-- What is expected --
Please copy every one of the items below word for word, leaving nothing out and changing nothing.

---------- Material provided

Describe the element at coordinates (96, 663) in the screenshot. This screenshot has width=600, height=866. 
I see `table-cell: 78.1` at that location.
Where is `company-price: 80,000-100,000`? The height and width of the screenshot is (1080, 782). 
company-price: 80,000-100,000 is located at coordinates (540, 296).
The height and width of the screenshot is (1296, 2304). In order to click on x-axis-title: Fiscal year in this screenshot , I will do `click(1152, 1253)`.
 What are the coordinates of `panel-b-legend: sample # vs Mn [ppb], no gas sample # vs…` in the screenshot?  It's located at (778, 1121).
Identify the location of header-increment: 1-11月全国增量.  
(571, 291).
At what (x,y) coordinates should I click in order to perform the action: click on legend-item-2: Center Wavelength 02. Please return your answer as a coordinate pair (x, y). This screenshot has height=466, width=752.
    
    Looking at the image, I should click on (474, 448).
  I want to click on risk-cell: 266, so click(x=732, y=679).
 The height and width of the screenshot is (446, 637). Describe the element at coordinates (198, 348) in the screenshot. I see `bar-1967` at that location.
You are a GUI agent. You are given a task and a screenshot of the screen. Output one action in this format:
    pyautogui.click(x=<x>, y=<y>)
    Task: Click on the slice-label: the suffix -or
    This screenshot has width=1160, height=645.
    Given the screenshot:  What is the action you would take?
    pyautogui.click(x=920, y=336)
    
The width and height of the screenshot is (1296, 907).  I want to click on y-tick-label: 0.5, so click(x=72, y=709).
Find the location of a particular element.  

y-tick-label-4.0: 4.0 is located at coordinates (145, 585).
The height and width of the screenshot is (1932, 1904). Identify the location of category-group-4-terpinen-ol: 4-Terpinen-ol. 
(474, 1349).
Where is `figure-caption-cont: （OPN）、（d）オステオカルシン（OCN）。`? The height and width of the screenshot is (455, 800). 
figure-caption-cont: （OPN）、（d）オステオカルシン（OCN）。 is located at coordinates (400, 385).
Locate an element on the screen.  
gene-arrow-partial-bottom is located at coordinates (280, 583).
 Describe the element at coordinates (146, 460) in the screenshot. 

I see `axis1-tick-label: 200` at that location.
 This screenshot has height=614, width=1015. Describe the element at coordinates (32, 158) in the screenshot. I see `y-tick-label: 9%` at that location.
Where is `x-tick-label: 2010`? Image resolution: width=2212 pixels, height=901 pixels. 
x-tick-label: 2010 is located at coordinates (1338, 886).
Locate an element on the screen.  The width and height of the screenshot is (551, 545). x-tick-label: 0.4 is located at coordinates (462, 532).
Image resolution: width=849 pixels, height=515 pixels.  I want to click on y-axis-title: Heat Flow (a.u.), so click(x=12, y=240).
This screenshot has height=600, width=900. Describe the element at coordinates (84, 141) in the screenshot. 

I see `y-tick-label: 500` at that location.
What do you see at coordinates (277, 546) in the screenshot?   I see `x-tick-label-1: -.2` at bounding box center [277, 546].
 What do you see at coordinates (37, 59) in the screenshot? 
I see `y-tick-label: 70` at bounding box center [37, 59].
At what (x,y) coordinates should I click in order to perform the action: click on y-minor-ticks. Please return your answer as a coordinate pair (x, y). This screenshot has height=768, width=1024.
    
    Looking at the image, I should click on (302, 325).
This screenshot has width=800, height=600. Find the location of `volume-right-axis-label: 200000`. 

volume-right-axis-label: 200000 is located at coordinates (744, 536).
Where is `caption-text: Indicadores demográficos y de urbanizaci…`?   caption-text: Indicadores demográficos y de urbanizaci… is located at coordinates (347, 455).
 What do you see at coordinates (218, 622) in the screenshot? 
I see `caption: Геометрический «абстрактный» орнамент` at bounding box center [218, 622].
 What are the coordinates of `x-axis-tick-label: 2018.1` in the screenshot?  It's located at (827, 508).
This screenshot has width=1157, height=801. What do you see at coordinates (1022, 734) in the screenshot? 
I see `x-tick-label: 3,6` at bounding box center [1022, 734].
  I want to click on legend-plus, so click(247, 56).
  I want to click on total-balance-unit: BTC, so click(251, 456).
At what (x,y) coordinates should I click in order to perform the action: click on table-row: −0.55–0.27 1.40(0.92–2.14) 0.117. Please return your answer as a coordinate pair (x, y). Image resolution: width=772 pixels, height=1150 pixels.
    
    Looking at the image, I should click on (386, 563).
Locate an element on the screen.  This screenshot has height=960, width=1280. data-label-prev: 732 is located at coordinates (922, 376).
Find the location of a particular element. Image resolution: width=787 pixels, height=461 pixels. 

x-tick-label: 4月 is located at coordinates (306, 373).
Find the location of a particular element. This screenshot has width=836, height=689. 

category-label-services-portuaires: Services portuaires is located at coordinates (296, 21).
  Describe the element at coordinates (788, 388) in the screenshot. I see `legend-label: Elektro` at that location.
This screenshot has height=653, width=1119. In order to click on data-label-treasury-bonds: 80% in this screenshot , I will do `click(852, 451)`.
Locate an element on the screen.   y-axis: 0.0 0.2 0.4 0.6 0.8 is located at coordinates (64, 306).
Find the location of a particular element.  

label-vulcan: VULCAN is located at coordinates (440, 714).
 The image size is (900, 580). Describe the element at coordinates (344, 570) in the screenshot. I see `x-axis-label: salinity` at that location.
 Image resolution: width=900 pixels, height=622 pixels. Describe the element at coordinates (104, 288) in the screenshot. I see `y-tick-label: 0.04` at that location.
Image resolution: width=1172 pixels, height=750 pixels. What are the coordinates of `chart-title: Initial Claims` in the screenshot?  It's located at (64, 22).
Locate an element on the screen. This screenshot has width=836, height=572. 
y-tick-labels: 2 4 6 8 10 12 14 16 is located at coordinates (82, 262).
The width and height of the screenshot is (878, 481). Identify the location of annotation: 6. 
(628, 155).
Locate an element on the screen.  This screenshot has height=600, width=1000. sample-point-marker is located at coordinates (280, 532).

--------------------

-- The answer --
Describe the element at coordinates (96, 663) in the screenshot. This screenshot has width=600, height=866. 
I see `table-cell: 78.1` at that location.
Where is `company-price: 80,000-100,000`? The height and width of the screenshot is (1080, 782). 
company-price: 80,000-100,000 is located at coordinates (540, 296).
The height and width of the screenshot is (1296, 2304). In order to click on x-axis-title: Fiscal year in this screenshot , I will do `click(1152, 1253)`.
 What are the coordinates of `panel-b-legend: sample # vs Mn [ppb], no gas sample # vs…` in the screenshot?  It's located at (778, 1121).
Identify the location of header-increment: 1-11月全国增量.  
(571, 291).
At what (x,y) coordinates should I click in order to perform the action: click on legend-item-2: Center Wavelength 02. Please return your answer as a coordinate pair (x, y). This screenshot has height=466, width=752.
    
    Looking at the image, I should click on (474, 448).
  I want to click on risk-cell: 266, so click(x=732, y=679).
 The height and width of the screenshot is (446, 637). Describe the element at coordinates (198, 348) in the screenshot. I see `bar-1967` at that location.
You are a GUI agent. You are given a task and a screenshot of the screen. Output one action in this format:
    pyautogui.click(x=<x>, y=<y>)
    Task: Click on the slice-label: the suffix -or
    This screenshot has width=1160, height=645.
    Given the screenshot:  What is the action you would take?
    pyautogui.click(x=920, y=336)
    
The width and height of the screenshot is (1296, 907).  I want to click on y-tick-label: 0.5, so click(x=72, y=709).
Find the location of a particular element.  

y-tick-label-4.0: 4.0 is located at coordinates (145, 585).
The height and width of the screenshot is (1932, 1904). Identify the location of category-group-4-terpinen-ol: 4-Terpinen-ol. 
(474, 1349).
Where is `figure-caption-cont: （OPN）、（d）オステオカルシン（OCN）。`? The height and width of the screenshot is (455, 800). 
figure-caption-cont: （OPN）、（d）オステオカルシン（OCN）。 is located at coordinates (400, 385).
Locate an element on the screen.  
gene-arrow-partial-bottom is located at coordinates (280, 583).
 Describe the element at coordinates (146, 460) in the screenshot. 

I see `axis1-tick-label: 200` at that location.
 This screenshot has height=614, width=1015. Describe the element at coordinates (32, 158) in the screenshot. I see `y-tick-label: 9%` at that location.
Where is `x-tick-label: 2010`? Image resolution: width=2212 pixels, height=901 pixels. 
x-tick-label: 2010 is located at coordinates (1338, 886).
Locate an element on the screen.  The width and height of the screenshot is (551, 545). x-tick-label: 0.4 is located at coordinates (462, 532).
Image resolution: width=849 pixels, height=515 pixels.  I want to click on y-axis-title: Heat Flow (a.u.), so click(x=12, y=240).
This screenshot has height=600, width=900. Describe the element at coordinates (84, 141) in the screenshot. 

I see `y-tick-label: 500` at that location.
What do you see at coordinates (277, 546) in the screenshot?   I see `x-tick-label-1: -.2` at bounding box center [277, 546].
 What do you see at coordinates (37, 59) in the screenshot? 
I see `y-tick-label: 70` at bounding box center [37, 59].
At what (x,y) coordinates should I click in order to perform the action: click on y-minor-ticks. Please return your answer as a coordinate pair (x, y). This screenshot has height=768, width=1024.
    
    Looking at the image, I should click on (302, 325).
This screenshot has width=800, height=600. Find the location of `volume-right-axis-label: 200000`. 

volume-right-axis-label: 200000 is located at coordinates (744, 536).
Where is `caption-text: Indicadores demográficos y de urbanizaci…`?   caption-text: Indicadores demográficos y de urbanizaci… is located at coordinates (347, 455).
 What do you see at coordinates (218, 622) in the screenshot? 
I see `caption: Геометрический «абстрактный» орнамент` at bounding box center [218, 622].
 What are the coordinates of `x-axis-tick-label: 2018.1` in the screenshot?  It's located at (827, 508).
This screenshot has width=1157, height=801. What do you see at coordinates (1022, 734) in the screenshot? 
I see `x-tick-label: 3,6` at bounding box center [1022, 734].
  I want to click on legend-plus, so click(247, 56).
  I want to click on total-balance-unit: BTC, so click(251, 456).
At what (x,y) coordinates should I click in order to perform the action: click on table-row: −0.55–0.27 1.40(0.92–2.14) 0.117. Please return your answer as a coordinate pair (x, y). Image resolution: width=772 pixels, height=1150 pixels.
    
    Looking at the image, I should click on (386, 563).
Locate an element on the screen.  This screenshot has height=960, width=1280. data-label-prev: 732 is located at coordinates (922, 376).
Find the location of a particular element. Image resolution: width=787 pixels, height=461 pixels. 

x-tick-label: 4月 is located at coordinates (306, 373).
Find the location of a particular element. This screenshot has width=836, height=689. 

category-label-services-portuaires: Services portuaires is located at coordinates (296, 21).
  Describe the element at coordinates (788, 388) in the screenshot. I see `legend-label: Elektro` at that location.
This screenshot has height=653, width=1119. In order to click on data-label-treasury-bonds: 80% in this screenshot , I will do `click(852, 451)`.
Locate an element on the screen.   y-axis: 0.0 0.2 0.4 0.6 0.8 is located at coordinates (64, 306).
Find the location of a particular element.  

label-vulcan: VULCAN is located at coordinates (440, 714).
 The image size is (900, 580). Describe the element at coordinates (344, 570) in the screenshot. I see `x-axis-label: salinity` at that location.
 Image resolution: width=900 pixels, height=622 pixels. Describe the element at coordinates (104, 288) in the screenshot. I see `y-tick-label: 0.04` at that location.
Image resolution: width=1172 pixels, height=750 pixels. What are the coordinates of `chart-title: Initial Claims` in the screenshot?  It's located at (64, 22).
Locate an element on the screen. This screenshot has width=836, height=572. 
y-tick-labels: 2 4 6 8 10 12 14 16 is located at coordinates (82, 262).
The width and height of the screenshot is (878, 481). Identify the location of annotation: 6. 
(628, 155).
Locate an element on the screen.  This screenshot has height=600, width=1000. sample-point-marker is located at coordinates (280, 532).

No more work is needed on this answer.